I hate to be the bearer of potentially bad news, but many of these "one operation per lifetime" policies won't pay for a revision even if you paid for the first operation. And I don't know how it works if you have 2 policies - @DianaCox probably understands this best.
If you do need to self-pay, the only surgeon in Mexico recommended around here is Dr. Esquerra. There are a lot of people here who have had their DS with him, and everyone seems to be very pleased both with him and also with the quality of care at the hospital there. So if insurance doesn't work, you do have a good alternative.
 
@Larra and @DianaCox
I was able to access my EOC online when I logged into Anthem and its the same document that Mermaid provided. If this is the correct EOC then it does not mention anything regarding "one operation per lifetime" this this exciting. Let me know if I would request a copy from my HR or Anthem directly.
Thank you for the surgeon name in Mexico I will keep his name in my back pocket as a backup.
I'm not able to copy and paste the link from Mermaid's earlier response.
 
@Sleeved2013 i posted the Bariatric Policy for Anthem, this is not your EOC. Surg.00024 is the general guidelines Anthem sets for Bariatric Surgery. Your EOC will show what you're employer chooses to have coverage for.

Your evidence of coverage will be 80+ pages and you usually need to get it from your employer (or try googling "company name, anthem, evidence of coverage"). I found my EOC by doing this, but still had to verify with my employer that it was the most up to date document.
The EOC covers all the nuances of your exact policy. Not exactly summer beach reading, but definitely informative.
 
What @Mermaid said, and contact HR for yours. Don't be shocked if they don't know what you're talking about. Request to speak with a supervisor or manager if necessary.
 
The good news is, all you need is the switch part which should be an easy surgery for you, recovery wise.

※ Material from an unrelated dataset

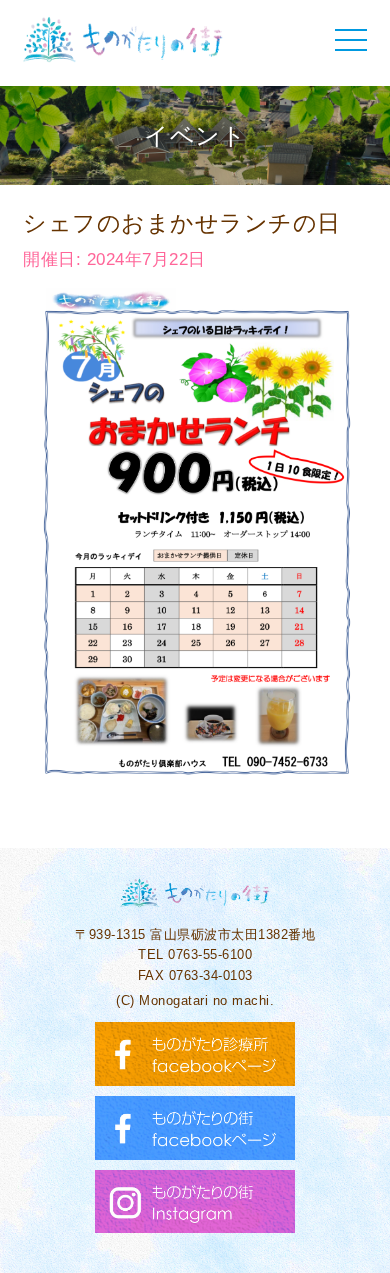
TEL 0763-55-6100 (195, 954)
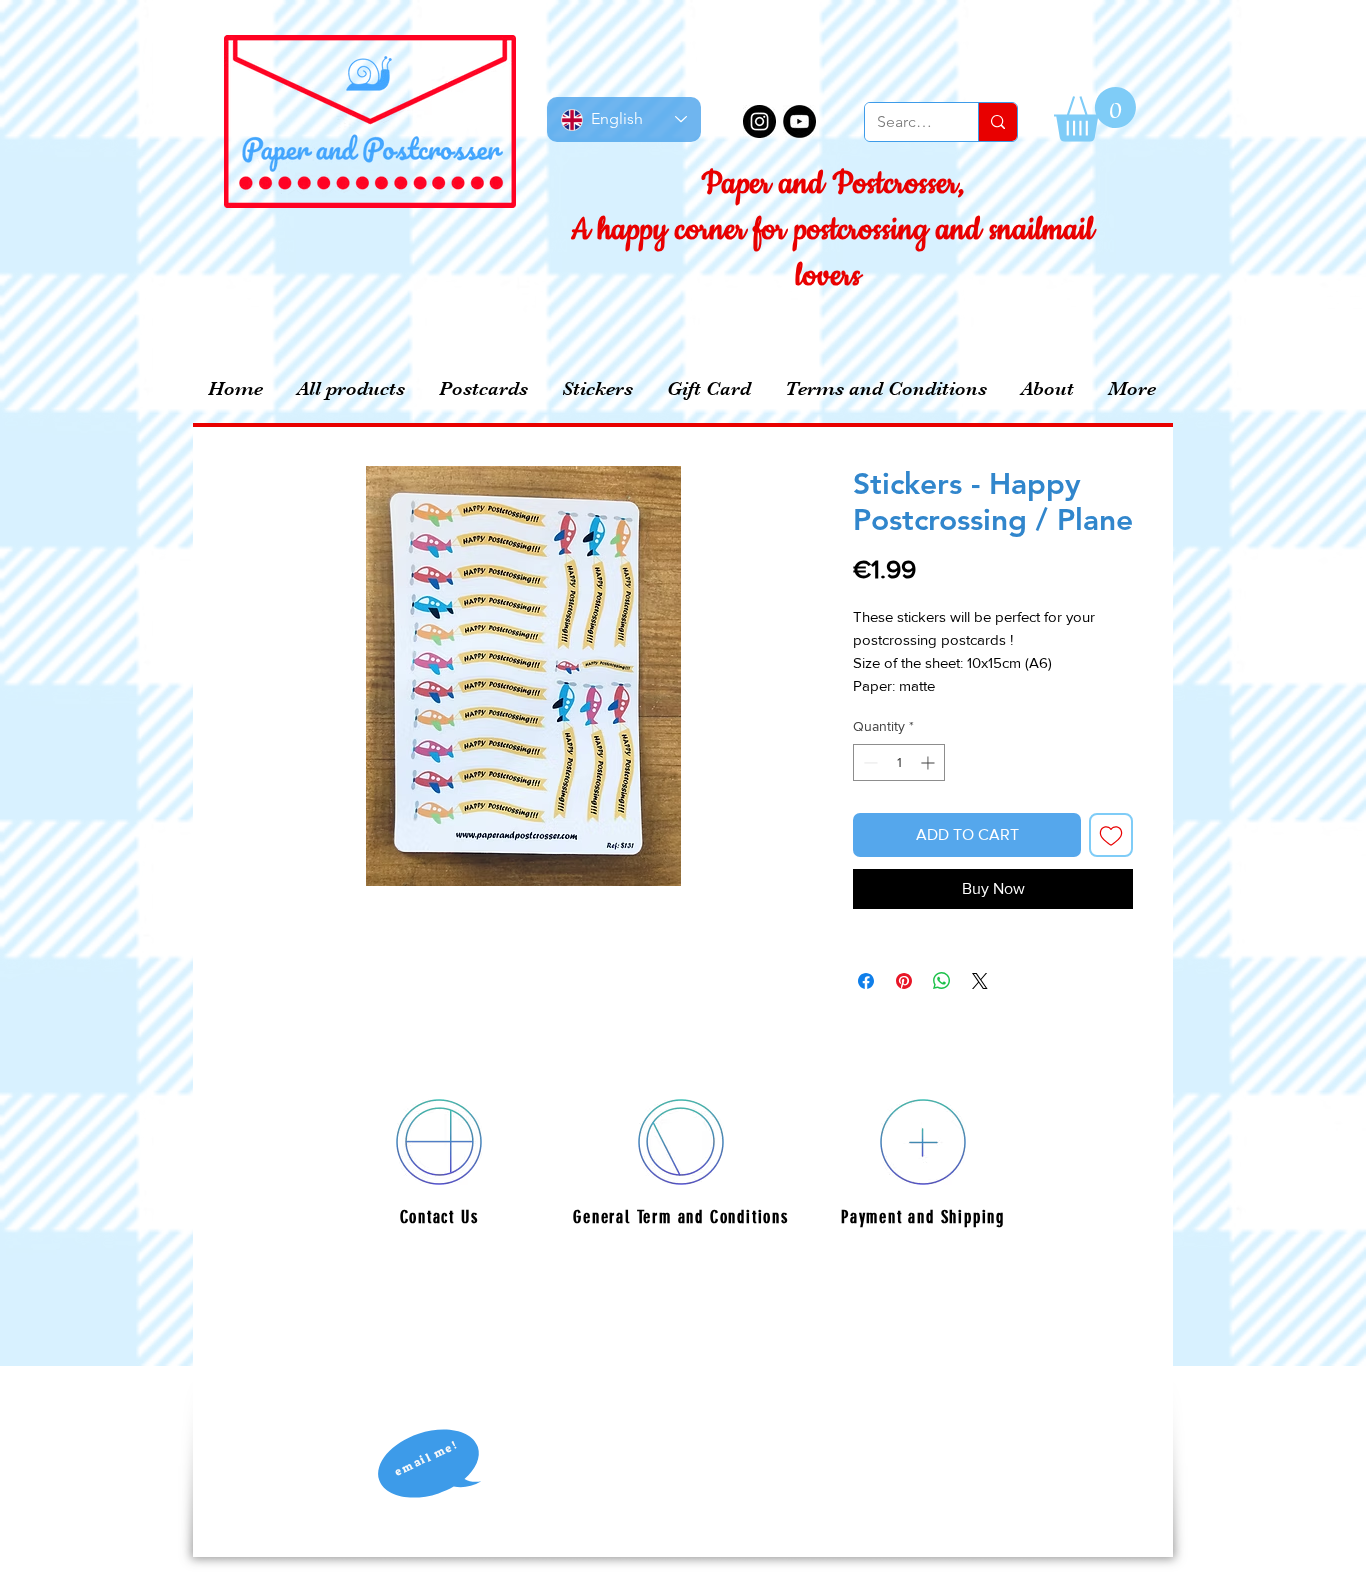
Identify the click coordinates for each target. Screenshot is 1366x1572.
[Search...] (997, 122)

Yes be sure and get YOUR Evidence of Coverage. "Anthem in Ohio" can mean countless types of policies. Last year my husband's company in Ohio offered three types of Anthem policies, all at the same time: one covered NO WLS, another did cover it and the third covered it but with prohibitive restrictions. (At the time of my surgery, we were in the no WLS type. In hindsight, being compelled to self pay for Esquerra in MX was a very good thing -- no insurance roadblocks to leap over, surgery scheduled in a month, four day hospital stay. Truly excellent care.)

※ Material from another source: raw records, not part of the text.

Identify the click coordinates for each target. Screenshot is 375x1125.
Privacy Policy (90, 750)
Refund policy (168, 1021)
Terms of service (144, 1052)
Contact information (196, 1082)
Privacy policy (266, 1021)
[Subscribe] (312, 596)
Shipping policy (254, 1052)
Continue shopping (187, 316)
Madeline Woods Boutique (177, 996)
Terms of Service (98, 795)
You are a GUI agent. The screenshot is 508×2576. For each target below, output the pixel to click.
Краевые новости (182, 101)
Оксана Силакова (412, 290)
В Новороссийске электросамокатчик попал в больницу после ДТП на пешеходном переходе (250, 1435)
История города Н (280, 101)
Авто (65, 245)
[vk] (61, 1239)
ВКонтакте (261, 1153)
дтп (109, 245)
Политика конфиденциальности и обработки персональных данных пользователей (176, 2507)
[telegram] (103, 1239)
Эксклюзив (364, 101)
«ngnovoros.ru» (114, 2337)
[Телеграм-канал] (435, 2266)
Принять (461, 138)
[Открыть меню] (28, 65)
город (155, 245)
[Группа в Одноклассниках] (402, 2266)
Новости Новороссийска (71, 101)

My husband's company did not have copies of the EOC and I had to call Anthem. Here's the tricky thing when calling Anthem to get the booklet: although I can't find my EOC, I seem to recall that it wasn't called "Evidence of Coverage" but something else. Furthermore the title on the front cover was different than the title on the first page!! (I have posted the titles for someone on BF but I can't find that post either. Sorry.)

BTW the links on My Anthem only show a summary, not the EOC. I called Anthem and they did send it.

Ohio surgeons are few and do not seem to have a lot of experience doing the DS. I found a doc in Dayton and another outside of Toledo who advertise the DS. (None in Cinci or Columbus). The Cleveland Clinic supposedly does them but they don;t have much experience and only do them on SMO (BMI 50+) so I doubt they will take you. (They also give abysmal nutrition advice.) University Hospitals in Cleveland has recently started advertising the DS (so low experience) but I do not know anyone who has used them.

Good luck
 
Thank you everyone for your advice.

I will get the full EOC from my HR or Anthem.

I was only able to find a summary on The Kroger Co. employee website. WLS and revisions are covered but have to be at a COE facility, and get a best doctors 2nd opinion (if I do not get the 2nd opinion then an additional $300 will not be covered). Good news is if the COE facility is over 100 miles from me Kroger will pay for travel for me and one person if having surgery in a tier 1 facility. The plan will cover 80%.